■ **Task description**:
Answer these from the author biographies below.
(a) In what year did Gabrielle Bellot earn her PhD?
(b) What is Nickolas Butler's hometown?
(c) Into how many languages has Omar El Akkad's debut novel been translated?

■ **Text to read**:
■ ■ ■ ■
GABRIELLE BELLOT is a staff writer for Literary Hub. She grew up in the Commonwealth of Dominica. Her work has appeared in The New Yorker, The New York Times, The Atlantic, The Guardian, Shondaland, Guernica, Slate, Tin House, The Paris Review Daily, Los Angeles Review of Books, The Cut, Vice, Electric Literature, The Normal School, The Toast, TOR.com, Caribbean Review of Books, Small Axe, Autostraddle, and many other places. She is the recipient of the 2016 Poynter Fellowship from Yale and also holds a Legacy Fellowship from Florida State University. Bellot holds both an MFA (2012) and a PhD (2017) in Fiction from Florida State University, and currently teaches classes at Catapult and Gotham Writers Workshop.

NICKOLAS BUTLER is the internationally bestselling and prize-winning author of Shotgun Lovesongs, Beneath the Bonfire, The Hearts of Men, Little Faith, and Godspeed. His work has been translated into more than ten languages and won or been shortlisted for some of France’s most prestigious literary prizes. His journalism, poetry, and reviews have appeared in many publications, such as Ploughshares, Narrative, and The New York Times Book Review to name a few; he also writes a regular column for his local newspaper. Butler lives with his wife and their two children just south of his hometown of Eau Claire, Wisconsin, on sixteen acres of land adjacent to a buffalo farm.

OMAR EL AKKAD was born in Egypt, grew up in Qatar, moved to Canada as a teenager, and now lives in the United States. His fiction and nonfiction writing has appeared in The Guardian, Le Monde, Guernica, GQ, and many other newspapers and magazines. His debut novel, American War, is an international best seller and has been translated into thirteen languages. It won the Pacific Northwest Booksellers Award, the Oregon Book Award for Fiction, the Kobo Emerging Writer Prize, and has been nominated for more than ten other awards. His second novel, What Strange Paradise, was published in 2021 by Knopf.

DELIA FALCONER is the author of two novels, The Service of Clouds and The Lost Thoughts of Soldiers. Her 2010 nonfiction work, Sydney, a personal history of her hometown, won the CAL Waverley Library Award for Literature and was shortlisted for other major national prizes including the New South Wales Premier’s History and National Biography awards. She is a senior lecturer in creative writing at University of Technology, Sydney. In 2018 her essay for the Sydney Review of Books, “The Opposite of Glamour,” won the Walkley-Pascall Award for Arts Criticism.
■ ■ ■ ■
■ **Raw data**:
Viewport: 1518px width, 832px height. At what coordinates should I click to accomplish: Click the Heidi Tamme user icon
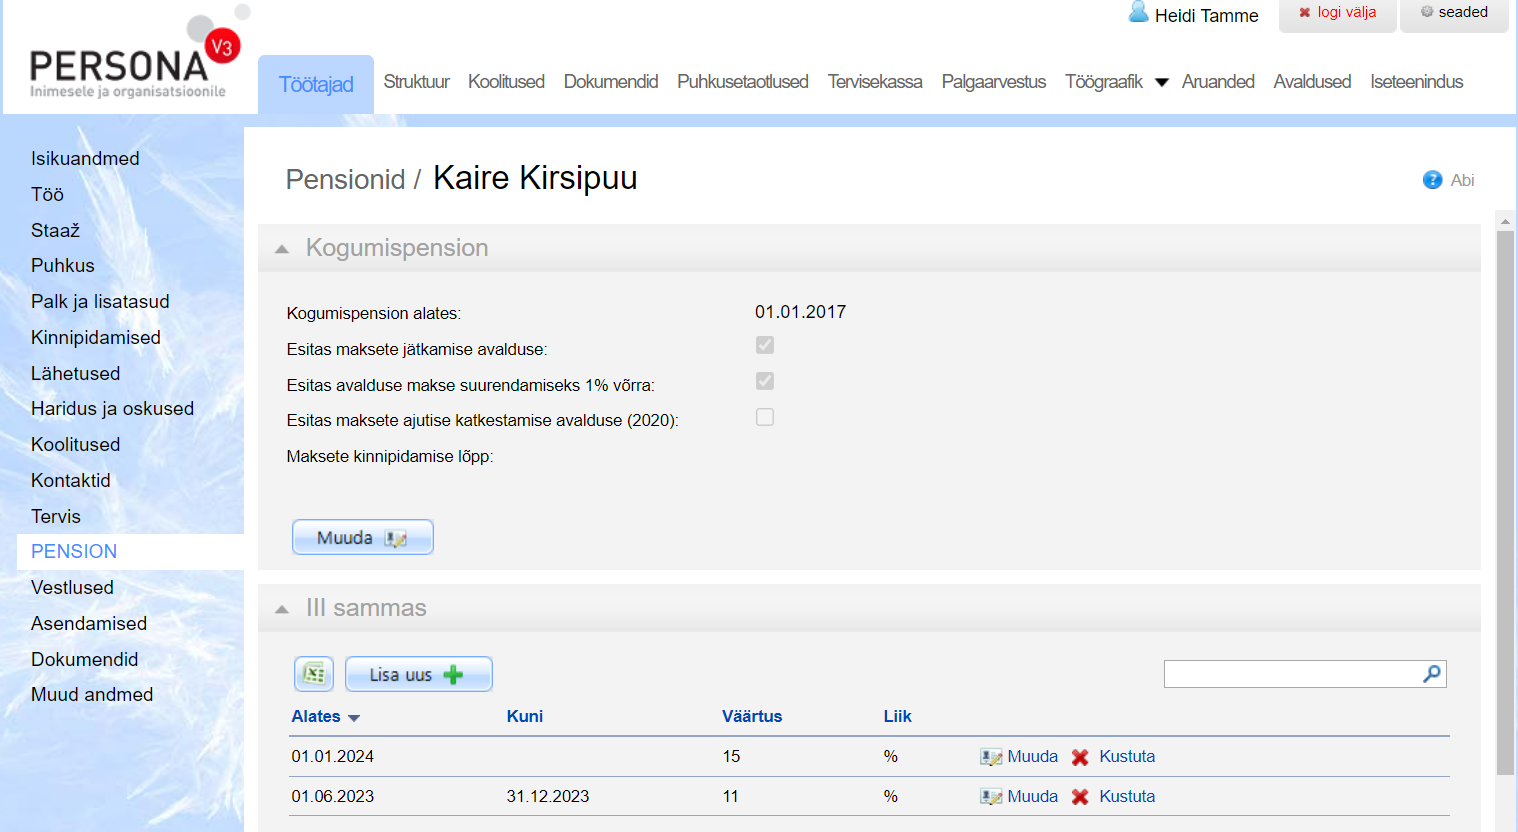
■ ■ ■ ■
■ **Solution for this task**:
(a) 2017
(b) Eau Claire, Wisconsin
(c) Thirteen